Les découvertes sur l’hypnotisme semblent, à première vue, confirmer cette hypothèse, et semblent nous réduire, sous le rapport mental, à des automates inertes… Cependant, à y regarder de plus près, ne découvrirait-on pas que les états de conscience sont toujours les vrais ressorts qui meuvent l’automate, les vraies conditions internes des mouvements mêmes ? Sans doute une idée introduite dans une tête humaine développe nécessairement ses conséquences et tend à se réaliser en actes ; nous ne possédons pas une liberté d’indifférence qui s’exercerait en dehors et au-dessus de nos motifs et de nos mobiles. Mais, précisément parce qu’il y a ainsi lutte pour la vie entre les idées, l’essentiel est de faire prédominer dans les consciences humaines les idées les plus hautes et les meilleures.

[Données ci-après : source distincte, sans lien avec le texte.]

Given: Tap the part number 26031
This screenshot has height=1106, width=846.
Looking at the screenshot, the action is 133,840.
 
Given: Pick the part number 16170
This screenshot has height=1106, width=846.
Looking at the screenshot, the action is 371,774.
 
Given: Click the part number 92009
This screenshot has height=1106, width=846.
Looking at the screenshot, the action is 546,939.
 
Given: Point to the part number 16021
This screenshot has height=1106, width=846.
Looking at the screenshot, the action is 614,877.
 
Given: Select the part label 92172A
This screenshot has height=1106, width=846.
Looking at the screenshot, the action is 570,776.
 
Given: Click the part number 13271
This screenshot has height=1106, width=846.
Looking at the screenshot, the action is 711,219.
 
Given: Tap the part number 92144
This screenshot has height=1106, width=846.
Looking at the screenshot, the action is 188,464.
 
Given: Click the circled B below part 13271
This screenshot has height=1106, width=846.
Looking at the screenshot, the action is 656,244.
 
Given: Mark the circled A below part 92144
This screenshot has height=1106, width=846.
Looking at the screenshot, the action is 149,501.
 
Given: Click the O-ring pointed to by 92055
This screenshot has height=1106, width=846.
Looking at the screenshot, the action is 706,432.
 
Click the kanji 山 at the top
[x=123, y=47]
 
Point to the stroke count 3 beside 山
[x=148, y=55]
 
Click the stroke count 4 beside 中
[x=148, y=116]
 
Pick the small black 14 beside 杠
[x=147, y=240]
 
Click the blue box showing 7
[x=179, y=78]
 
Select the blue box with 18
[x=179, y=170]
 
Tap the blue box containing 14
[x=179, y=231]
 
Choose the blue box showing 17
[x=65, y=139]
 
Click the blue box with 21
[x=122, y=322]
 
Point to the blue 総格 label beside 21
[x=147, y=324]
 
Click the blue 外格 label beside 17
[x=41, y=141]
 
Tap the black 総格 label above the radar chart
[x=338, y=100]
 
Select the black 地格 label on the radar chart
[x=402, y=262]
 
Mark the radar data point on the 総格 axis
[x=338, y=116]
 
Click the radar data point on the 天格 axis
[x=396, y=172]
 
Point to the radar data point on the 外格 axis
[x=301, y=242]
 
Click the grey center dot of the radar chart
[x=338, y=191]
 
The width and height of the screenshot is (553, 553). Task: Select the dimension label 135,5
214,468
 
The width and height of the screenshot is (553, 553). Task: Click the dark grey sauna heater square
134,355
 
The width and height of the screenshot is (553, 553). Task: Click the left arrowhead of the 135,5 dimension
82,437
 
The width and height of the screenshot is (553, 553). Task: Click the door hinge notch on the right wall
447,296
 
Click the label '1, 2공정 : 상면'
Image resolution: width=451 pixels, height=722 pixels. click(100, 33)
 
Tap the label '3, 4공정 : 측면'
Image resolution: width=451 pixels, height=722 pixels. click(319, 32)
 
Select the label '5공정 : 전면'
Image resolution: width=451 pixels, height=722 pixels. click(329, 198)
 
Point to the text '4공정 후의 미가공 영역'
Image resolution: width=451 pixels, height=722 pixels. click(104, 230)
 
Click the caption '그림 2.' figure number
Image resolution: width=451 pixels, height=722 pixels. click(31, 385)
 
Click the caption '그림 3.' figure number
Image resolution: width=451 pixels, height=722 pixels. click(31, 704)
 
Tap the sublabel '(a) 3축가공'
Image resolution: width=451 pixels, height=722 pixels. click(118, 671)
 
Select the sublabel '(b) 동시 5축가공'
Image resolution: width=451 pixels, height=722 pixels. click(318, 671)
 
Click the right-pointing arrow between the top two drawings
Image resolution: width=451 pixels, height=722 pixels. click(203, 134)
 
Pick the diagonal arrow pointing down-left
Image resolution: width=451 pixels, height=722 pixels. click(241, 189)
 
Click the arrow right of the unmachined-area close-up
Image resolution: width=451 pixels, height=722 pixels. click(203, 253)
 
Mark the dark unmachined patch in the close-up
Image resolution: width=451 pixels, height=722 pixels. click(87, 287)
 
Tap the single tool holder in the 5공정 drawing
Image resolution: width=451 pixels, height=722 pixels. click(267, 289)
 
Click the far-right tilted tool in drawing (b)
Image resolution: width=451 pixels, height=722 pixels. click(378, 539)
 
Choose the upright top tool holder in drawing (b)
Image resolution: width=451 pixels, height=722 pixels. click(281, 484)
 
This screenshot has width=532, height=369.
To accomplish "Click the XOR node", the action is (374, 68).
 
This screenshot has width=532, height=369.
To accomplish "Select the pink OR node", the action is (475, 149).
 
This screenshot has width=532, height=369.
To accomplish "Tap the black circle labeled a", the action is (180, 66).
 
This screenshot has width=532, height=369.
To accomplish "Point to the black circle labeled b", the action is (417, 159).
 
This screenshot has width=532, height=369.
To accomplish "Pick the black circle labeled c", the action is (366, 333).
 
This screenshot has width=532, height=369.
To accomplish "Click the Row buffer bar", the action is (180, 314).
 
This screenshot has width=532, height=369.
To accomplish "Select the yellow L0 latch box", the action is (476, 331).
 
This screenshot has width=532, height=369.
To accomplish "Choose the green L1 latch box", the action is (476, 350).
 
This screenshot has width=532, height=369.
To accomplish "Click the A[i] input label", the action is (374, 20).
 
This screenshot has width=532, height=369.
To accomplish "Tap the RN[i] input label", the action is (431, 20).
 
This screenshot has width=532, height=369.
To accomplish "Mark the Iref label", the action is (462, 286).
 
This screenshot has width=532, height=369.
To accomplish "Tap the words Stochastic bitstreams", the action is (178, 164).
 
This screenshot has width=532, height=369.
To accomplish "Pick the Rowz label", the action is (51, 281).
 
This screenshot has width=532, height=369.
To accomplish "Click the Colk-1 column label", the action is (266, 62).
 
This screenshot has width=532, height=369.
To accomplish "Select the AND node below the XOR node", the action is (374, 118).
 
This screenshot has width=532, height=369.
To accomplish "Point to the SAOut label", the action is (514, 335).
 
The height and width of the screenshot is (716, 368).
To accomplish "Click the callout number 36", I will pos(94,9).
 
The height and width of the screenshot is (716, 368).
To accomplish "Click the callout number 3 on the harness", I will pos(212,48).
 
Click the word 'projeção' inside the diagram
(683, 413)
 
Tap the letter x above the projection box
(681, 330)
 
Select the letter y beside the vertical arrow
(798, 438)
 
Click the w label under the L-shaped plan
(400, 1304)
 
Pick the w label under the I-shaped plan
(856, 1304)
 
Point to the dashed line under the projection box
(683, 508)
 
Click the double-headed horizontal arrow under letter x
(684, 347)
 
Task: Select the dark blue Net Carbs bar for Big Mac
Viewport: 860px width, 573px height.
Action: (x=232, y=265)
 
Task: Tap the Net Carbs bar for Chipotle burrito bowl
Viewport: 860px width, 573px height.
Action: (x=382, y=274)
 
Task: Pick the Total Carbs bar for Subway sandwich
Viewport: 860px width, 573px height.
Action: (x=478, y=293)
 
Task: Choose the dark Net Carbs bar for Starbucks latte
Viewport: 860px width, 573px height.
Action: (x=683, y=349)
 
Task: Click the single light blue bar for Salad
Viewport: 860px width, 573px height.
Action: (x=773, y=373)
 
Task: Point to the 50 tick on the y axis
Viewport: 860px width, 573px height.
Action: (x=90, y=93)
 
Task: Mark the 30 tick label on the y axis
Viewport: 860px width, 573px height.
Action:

La force des idées est donc en même temps notre vraie force, à nous, êtres pensants...
Dans la condition normale et dans les conditions anormales du cerveau, mouvements et idées apparaîtront de plus en plus, croyons-nous, comme les manifestations diverses d’une même activité dont le fond est l’appétit, ou, pour parler comme Schopenhauer, le « vouloir-vivre. » Les expériences sur l’hypnotisme, comme le reconnaît M. Pierre Janet, sont une confirmation frappante de la doctrine des idées-forces, et, si ces expériences semblent d’abord nous rabaisser au rôle des machines, elles nous apprennent cependant que, par le moyen des idées, nous pouvons diriger notre mécanisme même et faire de lui le serviteur de la vie morale.
À PROPOS DE L'AUTEUR
Alfred Fouillée, né le 18 octobre 1838 à La Pouëze (Maine-et-Loire) et mort le 16 juillet 19121 à Lyon, est un philosophe français.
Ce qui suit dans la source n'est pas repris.